The interaction of cytochrome c and the heme domain of cytochrome P-450 BM-3 with the reductase domain of cytochrome P-450 BM-3

Abstract

Cytochrome P-450 BM-3 from Bacillus megaterium is a soluble, catalytically self-sufficient fatty acid mono-ocygenase that resembles the Class II P-450 systems of the eukaryotic endoplasmic reticulum. Its single polypeptide chain contains both a P-450 heme domain and an NADPH: P-450 reductase domain, each of which bears significant structural and functional homology with its microsomal coutnerparts.

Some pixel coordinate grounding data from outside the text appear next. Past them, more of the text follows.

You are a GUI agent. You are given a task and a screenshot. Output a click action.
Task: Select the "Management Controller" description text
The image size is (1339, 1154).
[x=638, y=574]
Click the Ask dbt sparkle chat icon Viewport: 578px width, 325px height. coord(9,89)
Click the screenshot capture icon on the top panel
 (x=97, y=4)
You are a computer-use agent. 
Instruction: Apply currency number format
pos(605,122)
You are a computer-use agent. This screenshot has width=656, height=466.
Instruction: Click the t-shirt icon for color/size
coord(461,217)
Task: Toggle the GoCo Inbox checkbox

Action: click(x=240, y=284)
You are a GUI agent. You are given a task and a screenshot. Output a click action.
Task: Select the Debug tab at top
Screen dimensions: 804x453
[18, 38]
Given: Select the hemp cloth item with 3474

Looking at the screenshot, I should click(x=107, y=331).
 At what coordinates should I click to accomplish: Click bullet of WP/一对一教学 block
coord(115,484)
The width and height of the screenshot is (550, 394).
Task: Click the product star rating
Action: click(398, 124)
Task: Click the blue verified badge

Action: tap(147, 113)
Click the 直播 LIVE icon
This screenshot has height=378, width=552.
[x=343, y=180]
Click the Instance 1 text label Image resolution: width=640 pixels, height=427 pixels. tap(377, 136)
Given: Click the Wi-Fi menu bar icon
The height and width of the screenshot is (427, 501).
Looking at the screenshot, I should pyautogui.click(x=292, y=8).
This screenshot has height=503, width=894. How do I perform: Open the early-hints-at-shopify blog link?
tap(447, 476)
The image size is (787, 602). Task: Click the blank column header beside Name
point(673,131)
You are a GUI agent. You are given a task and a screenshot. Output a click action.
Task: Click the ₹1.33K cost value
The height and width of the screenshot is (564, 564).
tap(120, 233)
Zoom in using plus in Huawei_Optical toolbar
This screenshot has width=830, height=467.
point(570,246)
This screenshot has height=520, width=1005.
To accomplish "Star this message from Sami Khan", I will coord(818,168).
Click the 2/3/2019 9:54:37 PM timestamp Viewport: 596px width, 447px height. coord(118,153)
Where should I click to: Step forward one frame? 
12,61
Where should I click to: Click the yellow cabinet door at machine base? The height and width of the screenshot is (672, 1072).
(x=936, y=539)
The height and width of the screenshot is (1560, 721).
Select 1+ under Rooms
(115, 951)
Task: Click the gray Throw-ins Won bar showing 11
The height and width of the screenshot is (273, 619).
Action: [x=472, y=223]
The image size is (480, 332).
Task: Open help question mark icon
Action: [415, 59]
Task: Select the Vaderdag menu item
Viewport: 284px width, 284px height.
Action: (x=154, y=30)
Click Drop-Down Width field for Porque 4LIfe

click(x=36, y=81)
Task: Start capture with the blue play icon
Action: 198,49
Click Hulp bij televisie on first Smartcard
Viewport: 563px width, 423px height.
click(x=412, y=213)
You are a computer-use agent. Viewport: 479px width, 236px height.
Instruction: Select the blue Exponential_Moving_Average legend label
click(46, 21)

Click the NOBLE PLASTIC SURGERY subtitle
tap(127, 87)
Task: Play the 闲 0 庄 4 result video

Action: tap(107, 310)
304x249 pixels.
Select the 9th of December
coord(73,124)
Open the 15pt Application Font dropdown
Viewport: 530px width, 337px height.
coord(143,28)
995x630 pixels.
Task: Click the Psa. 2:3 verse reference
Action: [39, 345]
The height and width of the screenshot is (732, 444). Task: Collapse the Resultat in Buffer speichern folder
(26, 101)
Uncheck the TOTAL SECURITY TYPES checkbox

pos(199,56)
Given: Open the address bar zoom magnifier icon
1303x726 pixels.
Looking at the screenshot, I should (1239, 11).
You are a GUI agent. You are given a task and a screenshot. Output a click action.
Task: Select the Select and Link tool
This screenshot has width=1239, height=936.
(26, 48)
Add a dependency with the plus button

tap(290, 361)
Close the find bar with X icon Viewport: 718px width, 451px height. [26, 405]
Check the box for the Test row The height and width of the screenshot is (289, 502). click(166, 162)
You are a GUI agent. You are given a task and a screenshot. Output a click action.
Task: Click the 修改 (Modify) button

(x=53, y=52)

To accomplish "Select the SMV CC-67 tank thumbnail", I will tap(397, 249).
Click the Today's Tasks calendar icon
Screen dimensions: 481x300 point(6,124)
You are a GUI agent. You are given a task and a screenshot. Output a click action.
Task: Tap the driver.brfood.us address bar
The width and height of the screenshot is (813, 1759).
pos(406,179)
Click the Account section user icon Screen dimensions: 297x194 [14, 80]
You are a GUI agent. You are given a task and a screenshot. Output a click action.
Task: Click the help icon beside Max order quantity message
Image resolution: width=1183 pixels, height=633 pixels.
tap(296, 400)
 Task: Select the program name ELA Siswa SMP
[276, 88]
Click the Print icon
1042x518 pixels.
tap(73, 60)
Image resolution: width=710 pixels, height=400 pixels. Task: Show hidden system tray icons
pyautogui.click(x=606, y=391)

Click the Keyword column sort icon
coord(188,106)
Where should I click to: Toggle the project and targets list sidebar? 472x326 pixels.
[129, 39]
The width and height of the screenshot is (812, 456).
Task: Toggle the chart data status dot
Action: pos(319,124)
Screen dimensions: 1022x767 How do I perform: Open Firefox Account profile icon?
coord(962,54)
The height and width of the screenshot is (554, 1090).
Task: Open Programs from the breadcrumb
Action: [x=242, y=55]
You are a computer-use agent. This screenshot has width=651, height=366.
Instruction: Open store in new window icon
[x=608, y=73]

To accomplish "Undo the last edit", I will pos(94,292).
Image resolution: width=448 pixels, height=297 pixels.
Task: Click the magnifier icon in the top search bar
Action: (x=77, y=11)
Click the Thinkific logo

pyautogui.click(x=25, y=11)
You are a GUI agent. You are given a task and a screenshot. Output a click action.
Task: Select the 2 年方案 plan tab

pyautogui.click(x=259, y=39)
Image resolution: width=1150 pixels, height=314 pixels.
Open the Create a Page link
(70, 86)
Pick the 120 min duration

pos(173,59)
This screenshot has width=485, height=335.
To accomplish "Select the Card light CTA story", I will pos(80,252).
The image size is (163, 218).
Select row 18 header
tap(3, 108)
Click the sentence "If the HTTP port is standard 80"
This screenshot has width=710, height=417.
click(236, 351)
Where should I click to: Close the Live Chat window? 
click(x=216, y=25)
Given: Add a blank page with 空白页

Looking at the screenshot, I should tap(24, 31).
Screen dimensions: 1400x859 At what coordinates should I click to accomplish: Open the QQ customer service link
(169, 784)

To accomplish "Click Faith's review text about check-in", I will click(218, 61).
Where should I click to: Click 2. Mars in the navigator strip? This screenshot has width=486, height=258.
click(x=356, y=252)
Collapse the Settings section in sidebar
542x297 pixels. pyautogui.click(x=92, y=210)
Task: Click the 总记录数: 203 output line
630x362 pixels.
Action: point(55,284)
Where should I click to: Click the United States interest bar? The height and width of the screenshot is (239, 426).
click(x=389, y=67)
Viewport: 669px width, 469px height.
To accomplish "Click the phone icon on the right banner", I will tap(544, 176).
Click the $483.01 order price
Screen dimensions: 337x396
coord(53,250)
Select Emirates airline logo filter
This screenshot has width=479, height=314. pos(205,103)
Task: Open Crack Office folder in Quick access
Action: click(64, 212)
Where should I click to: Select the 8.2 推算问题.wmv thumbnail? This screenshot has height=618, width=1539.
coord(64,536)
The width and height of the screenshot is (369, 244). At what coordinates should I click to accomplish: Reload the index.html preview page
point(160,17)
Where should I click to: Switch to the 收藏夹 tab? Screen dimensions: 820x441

We report here that cytochrome c, which can accept NADPH-derived electrons from the reductase domain of P-450 BM-3, did not inhibit myristate hydroxylation catalyzed by P-450 BM-3 or by two reductase domain mutant enzymes (W574Y, W574F) which have diminished hydroxylase activity relative to wild-type enzyme but reatin cytochrome c reductase activity levels comparable to wild-type enzyme. Because reduced cytochrome c generated independently of the reductase domain of P-450 BM-3 did not support myristate hydroxylation, it seems likely that cytochrome c binds to a site on the reductase domain which does not overlap the site of the heme domain interaction. We also found that myristate did not inhibit 24 P-450 BM-3-mediated cytochrome c reduction. Since neither substrate inhibited the conversion of the other, we conclude that the rate-limiting steps for both myristate hydroxylation and cytochrome c reduction by P-450 BM-3 do not involve electron transfer through the reductase domain.